逢空万太『這いよれ! ニャル子さん』(GA文庫)

 フォークの通用するニャルラトホテプ星人……うむ、これは確かにある意味で、というかある方向性では『デモンベイン』をも越えたな。むしろ『シスマゲドン』に並べられそうだ。主に方向性の斜め上さと小ネタの微妙な「一世代前」感で。*1 しかしまぁ、他人事ではあるんだが次回作が心配ではある。さすがにこれは一発ネタだろうし。

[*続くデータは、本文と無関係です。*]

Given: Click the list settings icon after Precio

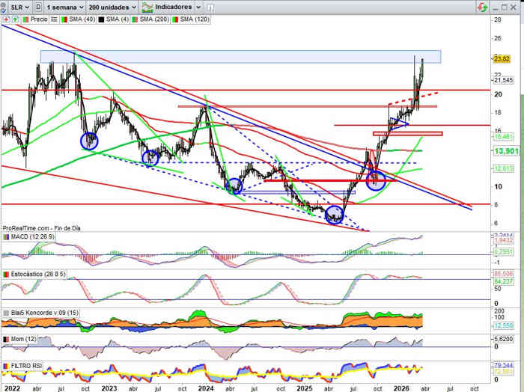Looking at the screenshot, I should click(x=55, y=17).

まぁ潔くガチで殺すところが気に入ったんで、*2 『ニャル子対アバドン王』も読んでみたい気はしないでもないが。
 ところで、円錐のフォルムを持つ固体(ママ)が一対の翼を広げているという、アレとソレとを足して2で割ったような図版の載ってる、『クトゥルー神話読本』なんぞというありそうで存在しないタイトルの本がソファーの脇に置いてあるって、どういうご家庭ですか >主人公。念のため『クトゥルー神話読本』をAmazonbk1で検索してみたが、このタイトルでは一冊も引っかかってこないし、該当するフォルムで「宇宙人だ」と言われると意外に思えるような存在ってのもちょいと思い当たらん。まさか、これこそが、作中TV番組のタイトルとあわせ、「作中世界と我々の実在世界が、よく似てはいるが微妙に食い違う並行世界である」ことを表現するための、作者の巧妙なテクニックなのでは……

這いよれ! ニャル子さん (GA文庫)

這いよれ! ニャル子さん (GA文庫)

*1:ナイトゴーント道場とか冒瀆的な手榴弾(アンホーリー・グレネード?)とか……

*2:ただし、ちゃんと確実に宇宙的に死んでるのかどうかは定かではない、ような気もしないではない。